4th Gen Tandem OLED?

This new panel should be considered part of their 4th Gen technology as far as we can tell although information shared at the moment is not complete and somewhat confusing. We’re seeking further clarification from LG Display on this area.
We do know that the new 27″ 4K panel was mentioned in a recent promotional video which talked about their ‘Tandem WOLED’ and ‘Tandem OLED’ technologies, implying it should fall in to one of those categories. Traditionally it’s been easy to just refer to LG Display’s OLED monitor panels as “WOLED” but clearly that won’t be appropriate with these new RGB-stripe panels without the “W” element. Their accompanying press release explained that “Tandem WOLED applies to large-sized OLED TV and monitor panels, which are now distinguished from Tandem OLED for small- and medium-sized panels, including automotive, tablet, and laptop displays.“
If the new 27″ 4K panel is not a ‘Tandem WOLED’ panel, does that mean it’s the same as their ‘Tandem OLED’ panels used in laptops and smaller devices? LG Display explain that those panels incorporate dual stacked RGB layers, and it’s not clear if that’s what is used here for this new 27″ 4K panel. That’s used for smaller display panels and so it’s likely it is the same technology used here, but strangely there’s zero mention of “Tandem” in the press release which announces this new panel. This also has a potential impact on panel performance in other areas such as lifespan, brightness (discussed below) and black depth retention in the presence of ambient light.

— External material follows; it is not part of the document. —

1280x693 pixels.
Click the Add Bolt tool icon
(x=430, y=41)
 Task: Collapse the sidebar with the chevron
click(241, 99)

We’re seeking clarification from LG Display on how this new panel is classified and its panel structure.
Panel brightness
Another thing that remains unclear at the moment is what impact removing the white sub-pixel and increasing the pixel density will have on brightness specs. Without the white sub-pixel boost we’d expect a drop in the brightness specs being advertised, it probably won’t reach the same 1500 nits peak that their most recent 4th Gen Tandem WOLED panels have reached. Whether or not it can meet the VESA DisplayHDR 500 True Black certification tier is also unknown at this time.
With only RGB sub-pixels now available, this will offer an “additive” approach to colour brightness, which should mean we get higher colour volume in HDR – i.e. colours will be maintained even at maximum brightness. This will behave differently to previous WOLED panels where the white pixel would be used to boost brightness, but this can lead to some washout of colours and “volumetric collapse” when considering colour volume for HDR for lower APL scenes.
More news at CES
No doubt there will be more news and information at CES in early January, and we will be visiting LG Display’s booth to get all the latest updates. They’ve already teased another new OLED panel, a 39″ ultrawide with a 5K2K resolution, so we hope to see that exhibited as well. Please keep in mind that this is an announcement about an OLED panel, not any specific display at this stage. It remains to be seen whether familiar monitor brands will adopt this new panel and when, but hopefully we’ll see some news and announcements at CES from the likes of Asus and LG Electronics, who often used LG Display’s panels.